なお、上記の強弱は、あくまで市場予想と比べたものです。

下表の通り、絶対値としては失業率以外は6月に比べ鈍化傾向です。

6月 7月 8月 9月
平均時給
(前年比)
5.2% 5.2% 5.2% 5.0%
(予想5.1)
失業率 3.6% 3.5% 3.7% 3.5%
(予想3.7%)
非農業部門雇用者数(前月比) 29.3万人 52.6万人 31.5万人 26.3万人
(予想25.0万人)

インフレ:鈍化傾向、反転なければピークアウト

出所:米労働省

高止まりは続いているものの、当面のピークは2022年6月。今後反転がなければピークアウト。

金融政策:「利上げの終了が近づいている」という市場予想

出所:CME FedWatch

2月1日のFOMC以降は、5月を除いて4.75%の下限で横ばいです。

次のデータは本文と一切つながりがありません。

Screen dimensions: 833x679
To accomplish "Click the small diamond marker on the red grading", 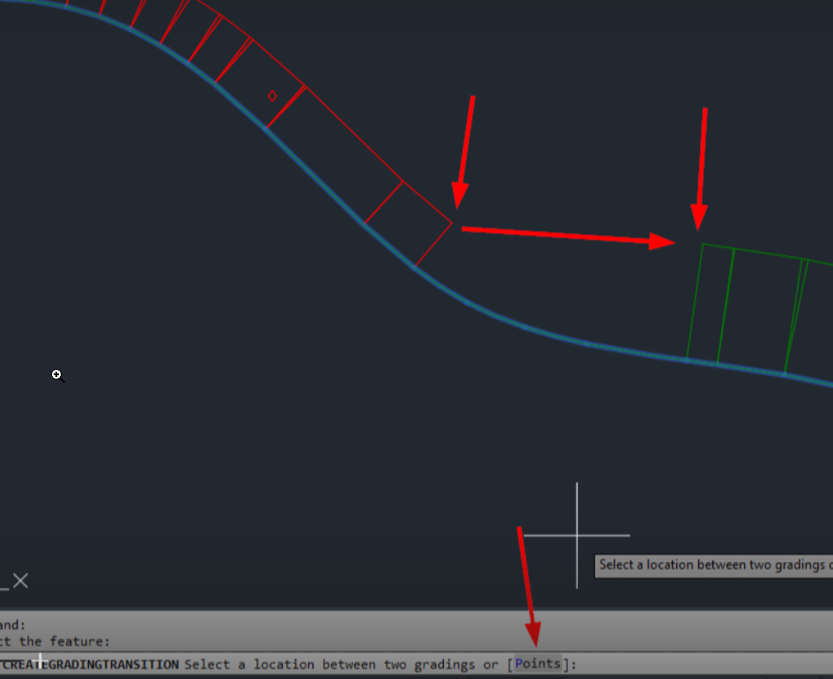I will coord(272,94).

5月のFOMCも4.75%と5%で拮抗しており、「2月のFOMC以降、おおむね横ばいの見通しを現時点ではしている」と言ってよいと思います。

まとめ

  • 市場心理:悲観的な声が増えていた
  • 住宅市場:冷え込んでいる
  • 労働市場:強弱まちまち
  • インフレ:今後反転なければ、ピークアウト
  • 政策金利:市場は「利上げ終了が近づいている」と予想している

賃金インフレの粘着性は懸念材料ではあるものの、そのほかにおいて市場が上記のようにとらえることは、株式市場の反転には好材料と考えられます。つまり、「住宅市場や労働市場の一部で金融引き締め効果が出てきていて、さらなる大きな利上げもないであろう。加えて景気後退の声も高まっているとなれば、悪材料がさらに出る不透明感はなくなってきた」と。

このシナリオに配慮し、個人的には2週間前、複数銘柄を購入したと述べました。一方で購入額がやや大きかったことや不透明感はぬぐえず、その後空売りヘッジを検討していましたが、取りやめとしていました。

一方で、マクロ状況にかかわらず、結局は市場がどうとらえるのかによって相場は変わるので、今後もその点に配慮が必要。

今後も必要あれば空売りヘッジを交えたりと、市場の雰囲気や状況に応じて柔軟に対応したいと思います。